This year China is likely to surpass the United States for the
first time in reaping foreign direct investment (FDI), thanks to
its robust economic growth and increasing appeal among
international investors.
"It's predicted that for the whole year, we are going to hit US$50
billion (in FDI)," Shi Guangsheng, minister of the Ministry of
Foreign Trade and Economic Cooperation (MOFTEC), said yesterday.
"Hopefully we will become the world's No 1."
Shi made the forecast while addressing The China Conference: the
Year of Capital, a high-profile seminar organized by the Euromoney
Conferences, a division of Euromoney Institutional Investor
PLC.
The two-day event, co-hosted by the Industrial and Commercial Bank
of China and the Hongkong and Shanghai Banking Corporation Limited
(HSBC), opened yesterday and drew more than 700 participants from
24 countries and regions.
For the past nine years, China has been the biggest developing
country recipient of FDI but has remained behind the United States.
A strong performance so far this year is boosting optimism.
"From January to October, we achieved important progress," Shi
noted. New foreign-invested businesses registered in the first 10
months soared by 35 per cent year-on-year, to 27,630, bringing an
actual investment of US$44.7 billion, up 20 percent from a year
earlier.
And with the fresh capital came a more desirable geographic and
industrial allocation: "It has been increasingly shifting from
general manufacturing to infrastructure and high-tech," Shi said.

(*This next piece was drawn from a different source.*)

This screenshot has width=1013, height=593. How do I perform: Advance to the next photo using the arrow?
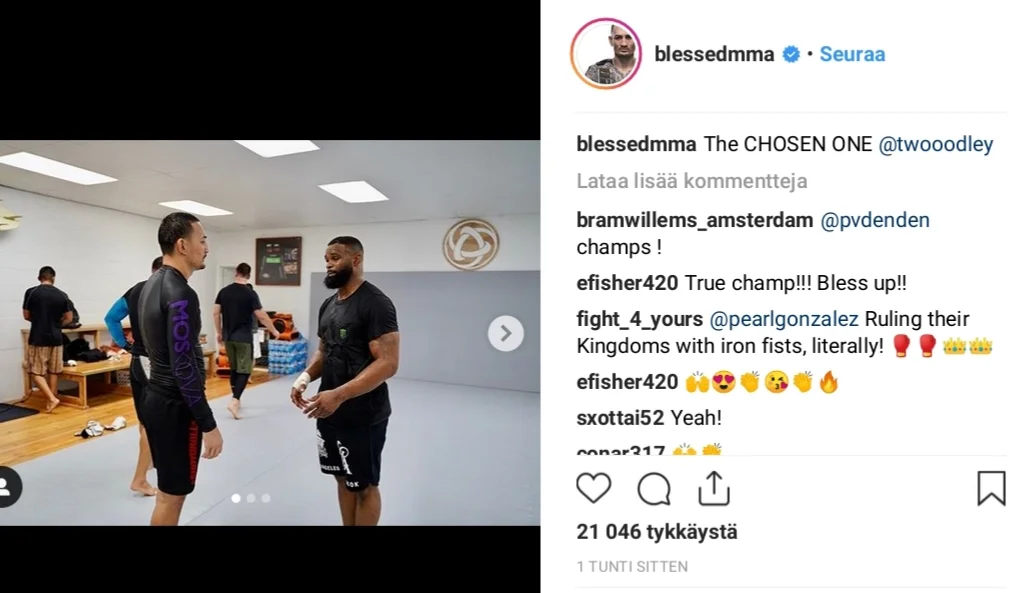point(505,333)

"And the central and western areas are also witnessing rapid
progress."
The minister added that "China has become a priority for foreign
investors."
Over the past year, Shi said China, as a World Trade Organization
(WTO) member, has fulfilled its commitments to reduce tariffs and
scrap other trade barriers, and has either revised or cancelled
2,300 regulations, which means it has "basically" completed its
WTO-driven law-mending work.
A
WTO-related legal framework, focused on legislation governing
Sino-foreign joint ventures, co-operatives and wholly foreign-owned
businesses, has been "basically established," Shi said.
But China is facing growing competitive pressure from neighbouring
countries, which, in the face of a global slide in FDI last year,
are stepping up efforts to woo foreign investors by refurbishing
their investment environments and offering favourable policies,
other officials said yesterday.
To
remain competitive, Shi said China plans to further improve its FDI
regulations and make them "more predictable, consistent and
workable," and also plans to simplify approval procedures.
Also at the seminar, senior representatives from foreign companies,
including HSBC, Siemens Ltd and BP, expressed satisfaction with
China's progress in improving its business environment, confidence
in China's economic prospects, and a clear intention to further
invest.
Noting complaints from his peer investors over slow progress in
gaining new market share, HSBC Chairman David Elton urged a
long-term perspective in the complex and increasingly competitive
China market, citing his bank's own strategy. "Short-term thinking
is more and more prevalent," he noted.
Referring to its recent equity purchases into a Chinese bank and an
insurance company, Elton said: "In reality, we know the biggest
return from these investments won't come for decades."